Federal Records Management:
A History of Neglect
PLRD-81-2: Published: Feb 24, 1981. Publicly Released: Feb 24, 1981.
- Full Report:
GAO reviewed the status of records management in the Federal Government and recent legislation which should promote needed improvements. GAO made this review because of the size of the annual cost of federal records and the large potential for dollar savings. Records management includes various managerial activities related to the creation, maintenance, use, and disposition of records.

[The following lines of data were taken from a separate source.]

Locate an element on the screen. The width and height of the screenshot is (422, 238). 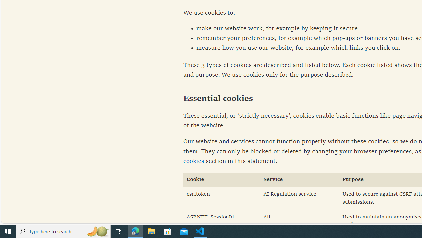
'csrftoken' is located at coordinates (222, 198).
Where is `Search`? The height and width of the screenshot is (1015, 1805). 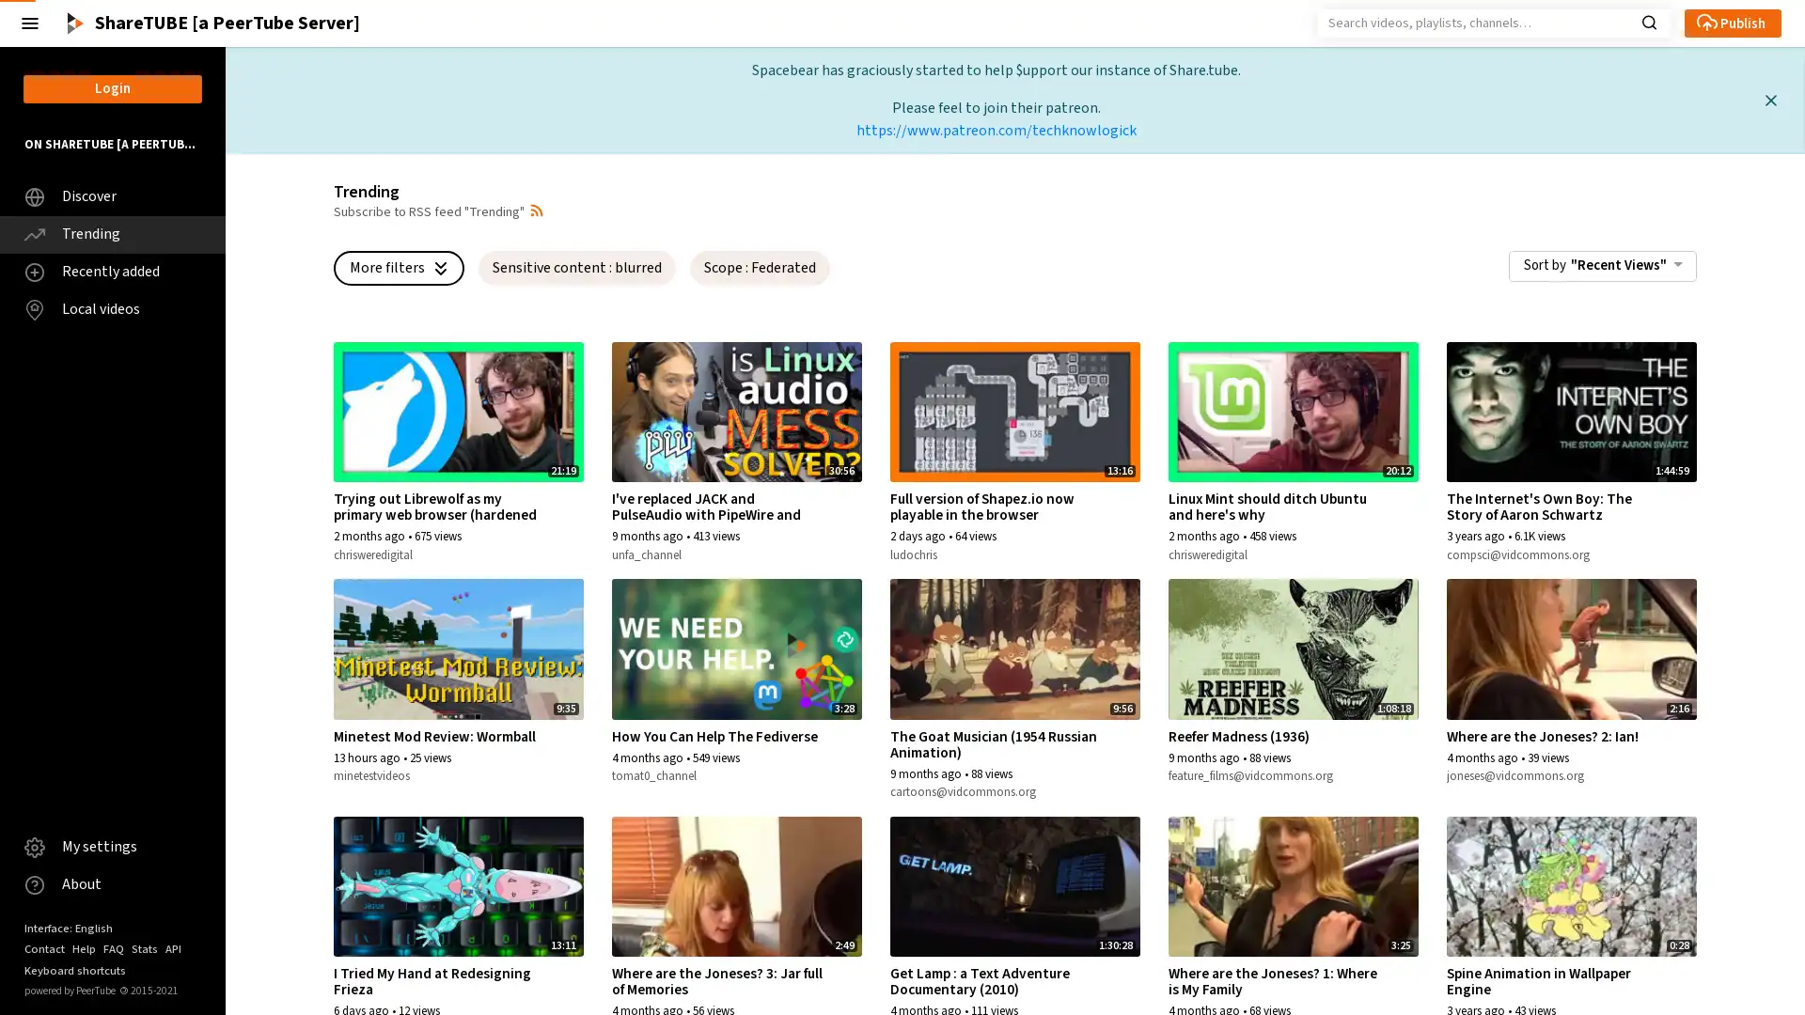
Search is located at coordinates (1648, 21).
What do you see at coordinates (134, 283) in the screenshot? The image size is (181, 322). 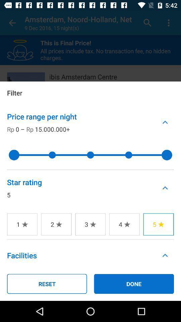 I see `the icon next to the reset icon` at bounding box center [134, 283].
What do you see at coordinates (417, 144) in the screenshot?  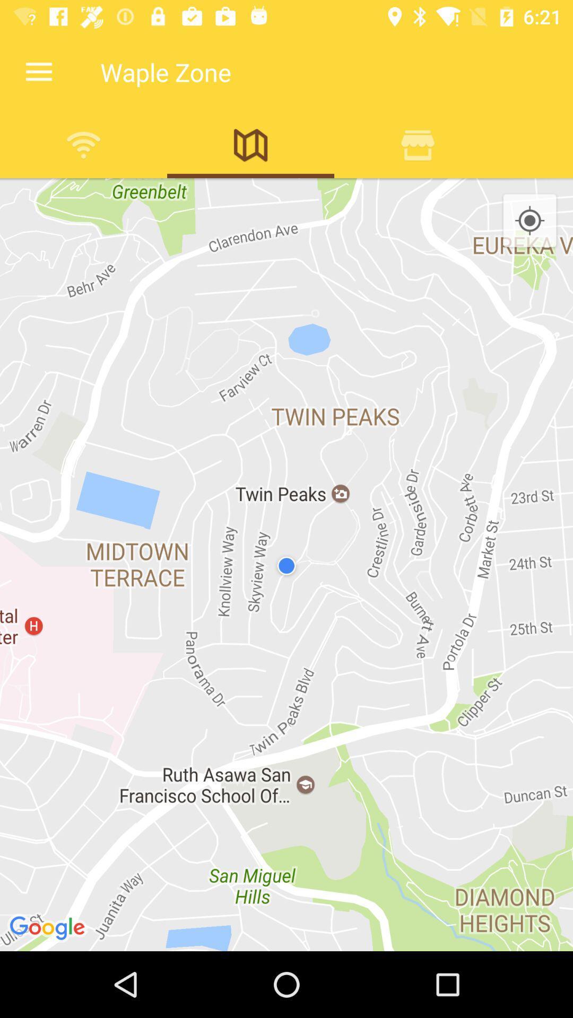 I see `store locations` at bounding box center [417, 144].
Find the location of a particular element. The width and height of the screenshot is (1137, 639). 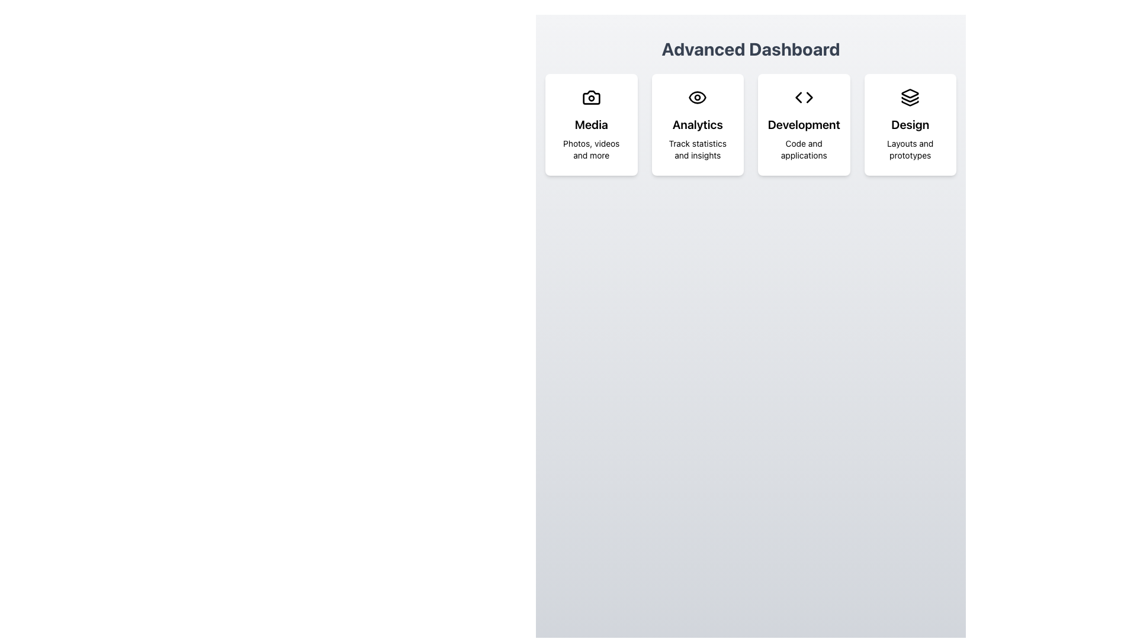

the 'Analytics' icon located at the upper part of the card labeled 'Analytics', which is the second card from the left in a row of four cards is located at coordinates (697, 97).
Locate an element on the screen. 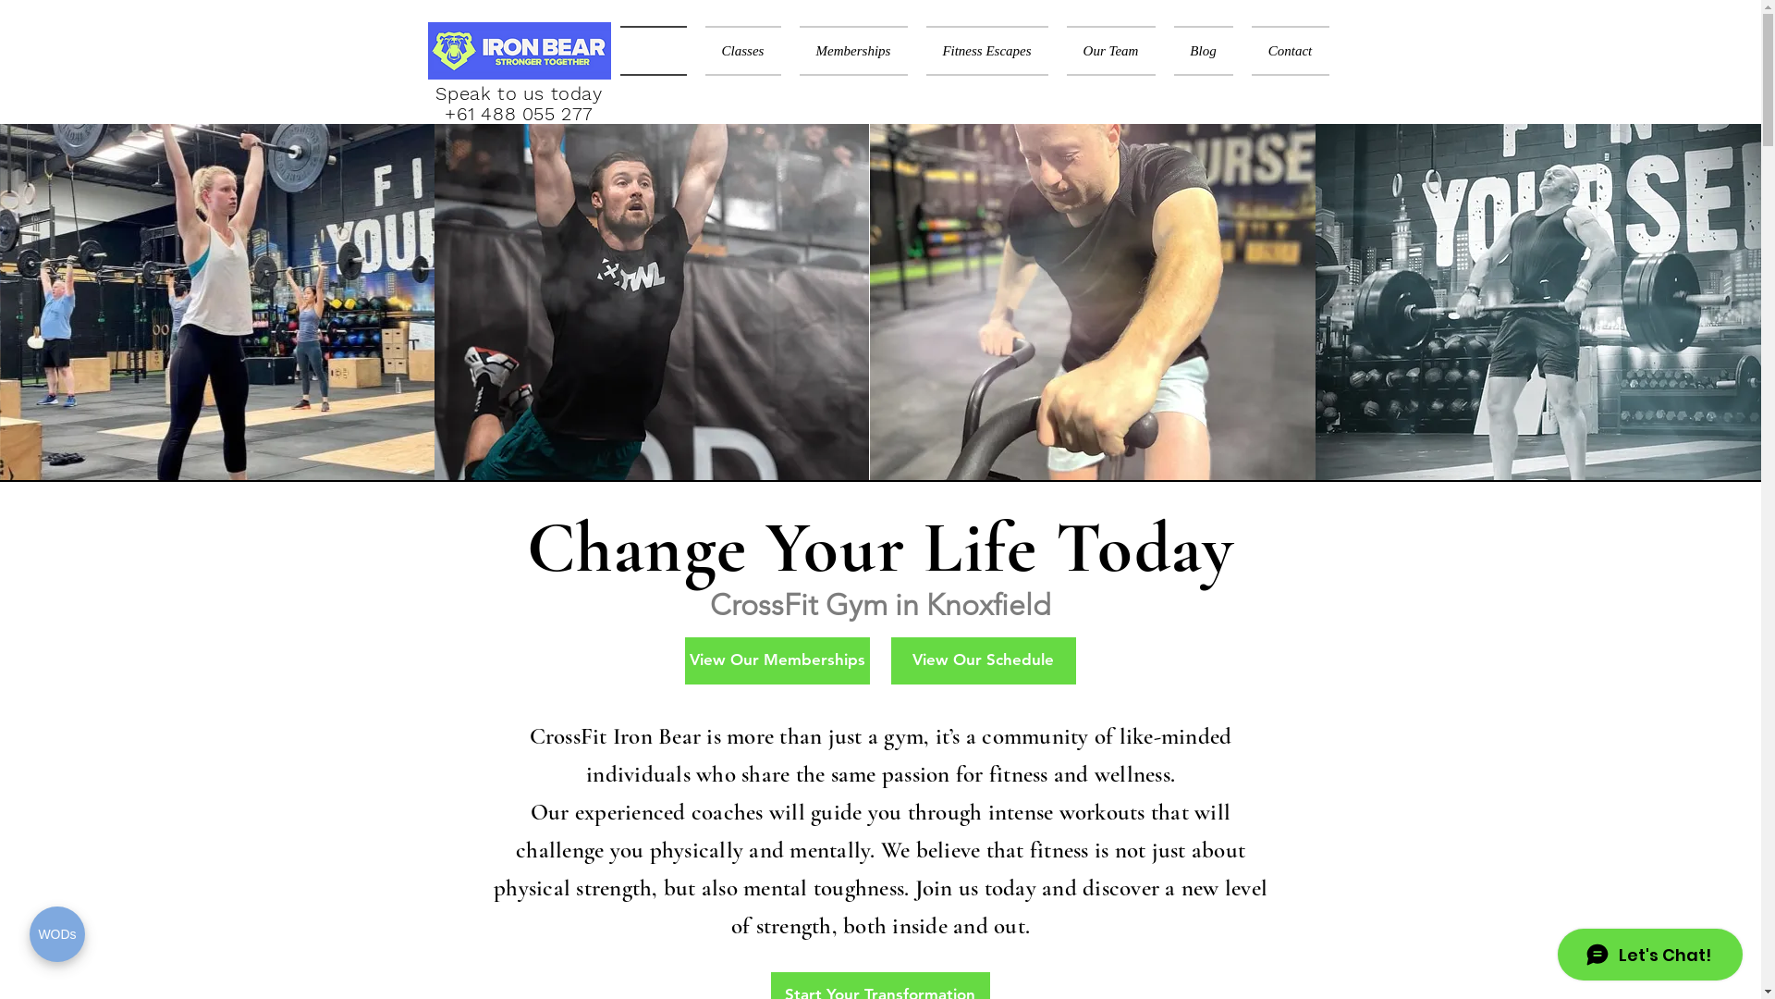 This screenshot has width=1775, height=999. 'Our Team' is located at coordinates (1110, 49).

The agency with government-wide records management responsibilities, the National Archives and Record Service (NARS), found that many agency programs needed significant improvements. Weaknesses in agency programs continue to exist years after NARS first reports them. Agencies have made many suggestions for saving money through better records management. Persistent records management shortcomings have been attributed to poor promotion of records management program improvements, lack of commitment by top management, emphasis on agency missions, and the low priority of records management. The ineffectiveness and poor image of NARS raise questions as to how successful its current proposed changes will be. Records management historically has been afforded limited resources and inadequate management attention. The Paperwork Reduction Act includes a requirement that the Office of Management and Budget (OMB) send Congress copies of its reports on agencies' information management activities and an annual report listing violations of information laws and regulations. Congress will also receive agency responses to the reports. These provisions should improve agencies' accountability to Congress and focus attention on longstanding records management problems. OMB can oversee improvements in the records management program of NARS, direct agencies' attention to analyzing their records management systems, require and collect agency self-evaluation recommendations, and monitor agency weaknesses identified by NARS.